One caveat to use phospho-proteomics data is that there are currently very few studies on separately manipulating specific phosphorylation sites on target proteins or of identifying and separating functional from non-functional phosphorylation [99]. These studies will be vital, especially for proteins with multiple insulin-regulated phosphorylation sites. A nice example of studying isolated processes is a recent series of experiments in which recombinant full length TBC1D4 was incubated with isolated and purified specific kinases [100]. This study showed the preference of specific phosphorylation sites for the upstream kinases Akt and AMPK, but also that a major effect of TBC1D4 phosphorylation induced by these kinases was a reduction in TBC1D4 binding to IRAP. This study supports the model whereby insulin signalling disrupts TBC1D4 binding to GSVs (via IRAP). Overall, phospho-proteomics datasets are a valuable resource to find new regulatory mechanisms underpinning insulin-stimulated GLUT4 traffic, but it will require substantial effort to assess the role of high priority phosphorylation sites in insulin signalling to GLUT4. Related to this, we should not lose sight of the usefulness of small molecule inhibitors as an important part of the data presented in this review came from their use. Although it is important to be mindful of off-target effects [31], small molecules generally act rapidly and can be used on timescales similar to that at which insulin acts to provide clear data on the involvement of PI3K or Akt, for example, in the insulin response.

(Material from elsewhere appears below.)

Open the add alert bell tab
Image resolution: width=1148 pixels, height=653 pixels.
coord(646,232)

We suggest that considering retention-catalysts may help begin to unpick how insulin signalling regulates steps of GLUT4 traffic. Here, we propose that saturation of the GSV compartment occurs because of a limit in retention-catalyst availability. Exploration of the consequences of saturation of membrane traffic compartments and steps could be more extensively studied in future and could apply to several (or even all) steps in complex pathways. Their consideration may simplify the considerations of membrane compartment partitioning (and the associated rate constants for traffic through these compartments), as compartment size may be restricted by separate facilitators at each step. For example, clathrin lattices [98] and clathrin vesicle coating could conceivably be limited at the PM and lead to partitioning between a clathrin and non-clathrin routes for endocytosis [101]. This concept also has implications in experimental situations systems in which a recombinant mediator is introduced. The endogenous saturation point for a compartment may be exceeded and there may be overflow into compartments that would not normally be used in an unperturbed system. For example, in studies in which GLUT4 has been overexpressed [102], it exceeds the capacity of the insulin-regulated storage system and more GLUT4 is diverted to a recycling system that is not insulin regulated. The GLUT4 is diverted to the PM and raises basal levels of unregulated traffic.

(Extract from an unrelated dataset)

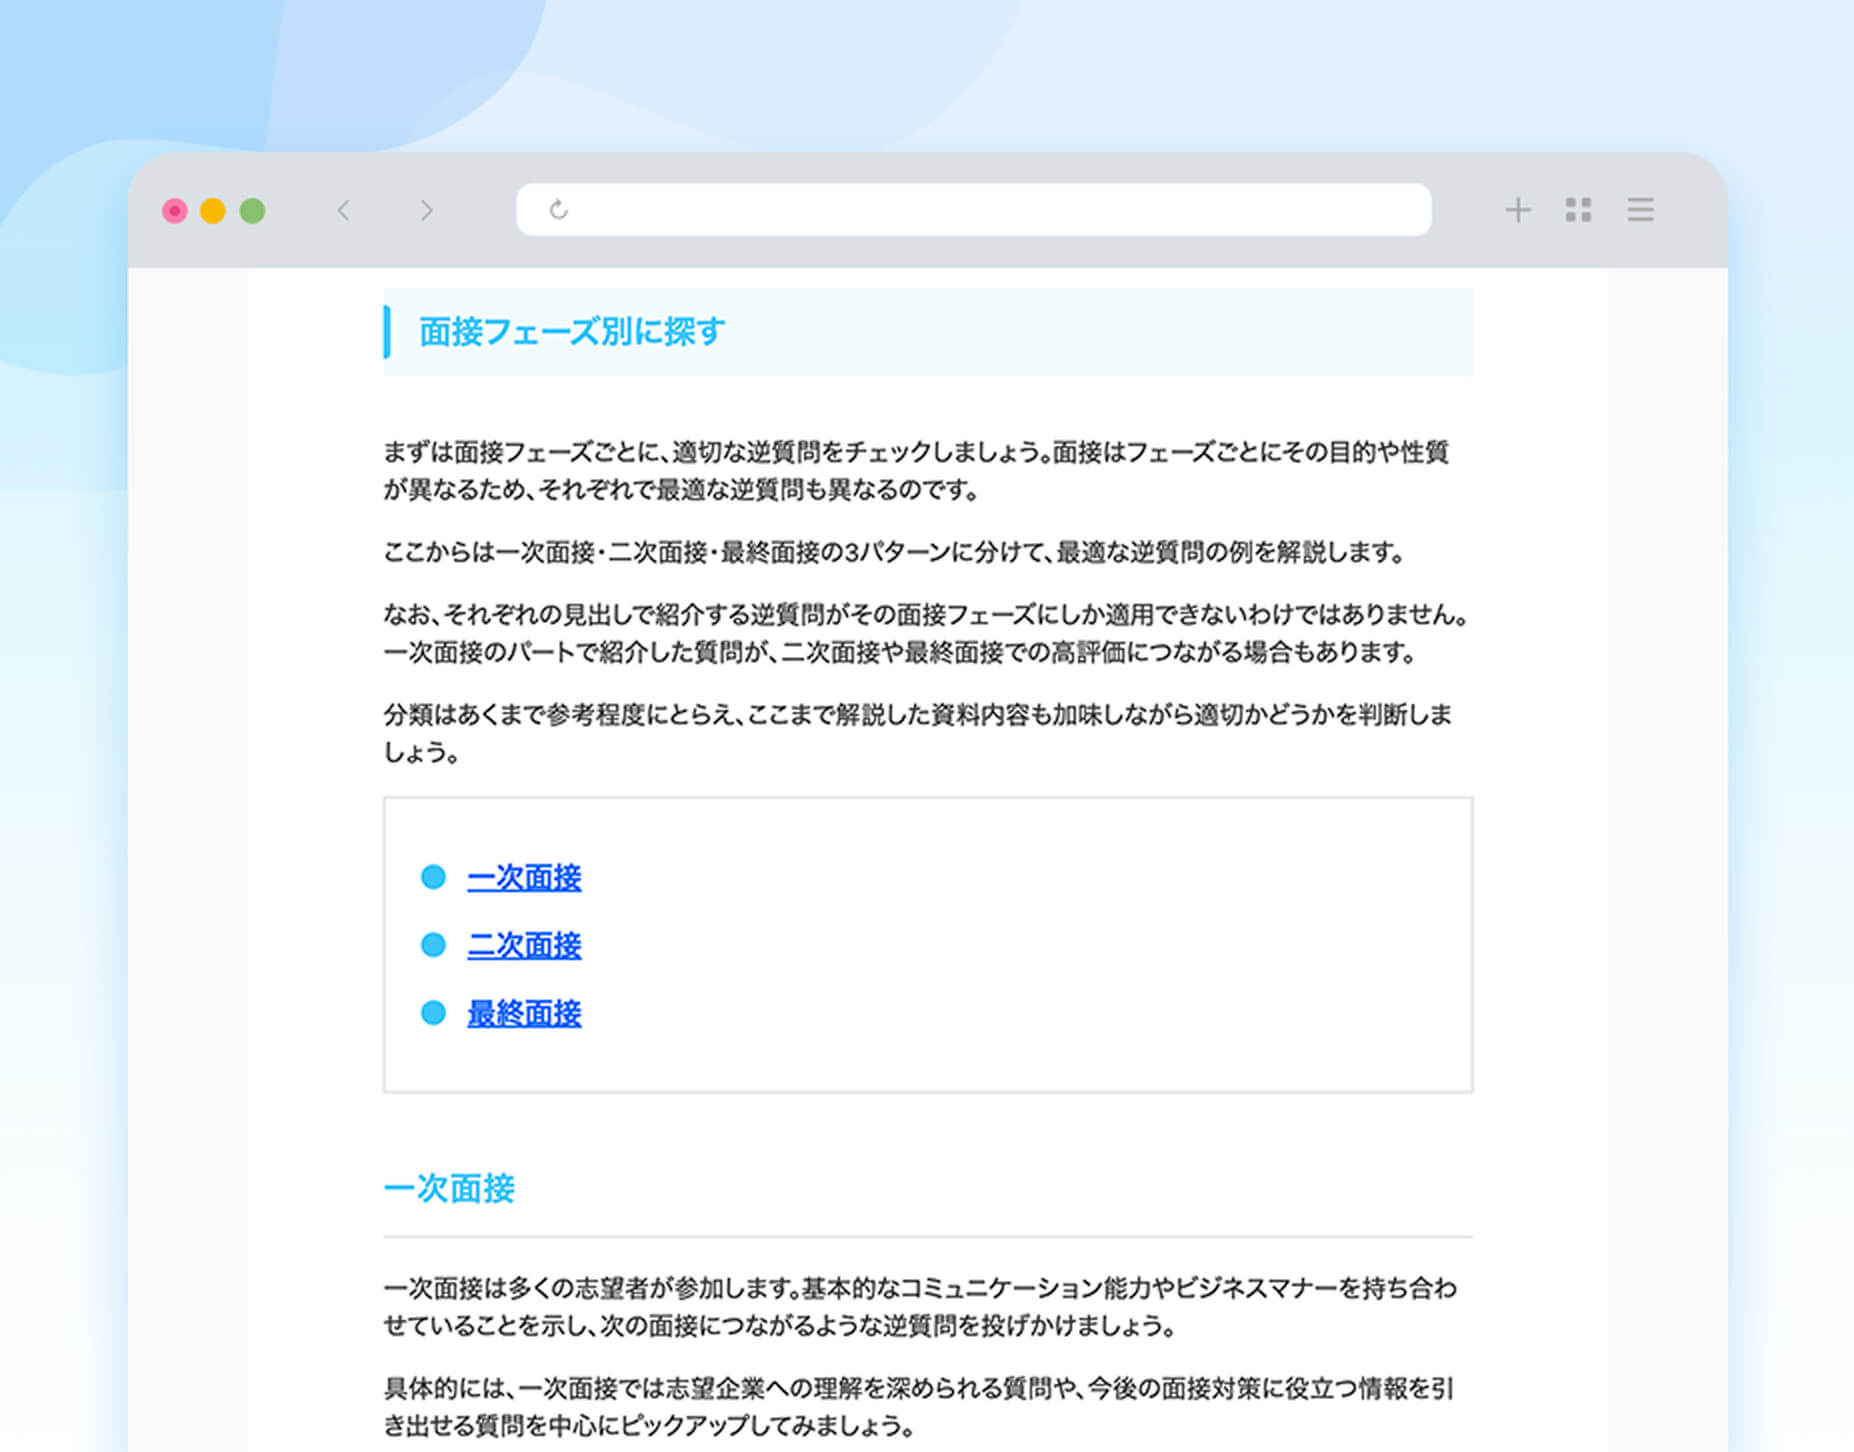Close the window with the red button

click(175, 211)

From kinetic data available to-date, it is clear that GSV docking and fusion are major sites of insulin regulation in adipocytes. Furthermore, evidence from human adipose tissue suggests that the tethering/docking and fusion steps are impaired in insulin resistant adipocytes [103]. It is important to note that these kinetic considerations also apply for insulin action in muscle cells (the major site of insulin-stimulated glucose uptake). GLUT4 vesicles were found to be tethered (or docked) at the sarcolemma and transverse tubule membranes in the absence of insulin, and fused with the limiting membrane from these sites in response to insulin [46,104,105]. These data together suggest that it is critical to focus attention on molecules and docking/fusion processes at the PM in both fat and muscle. This will help to map out how insulin signalling impinges upon delivery of GLUT4 to its functionally and physiologically important location and delivers enhanced glucose transport into insulin target cells.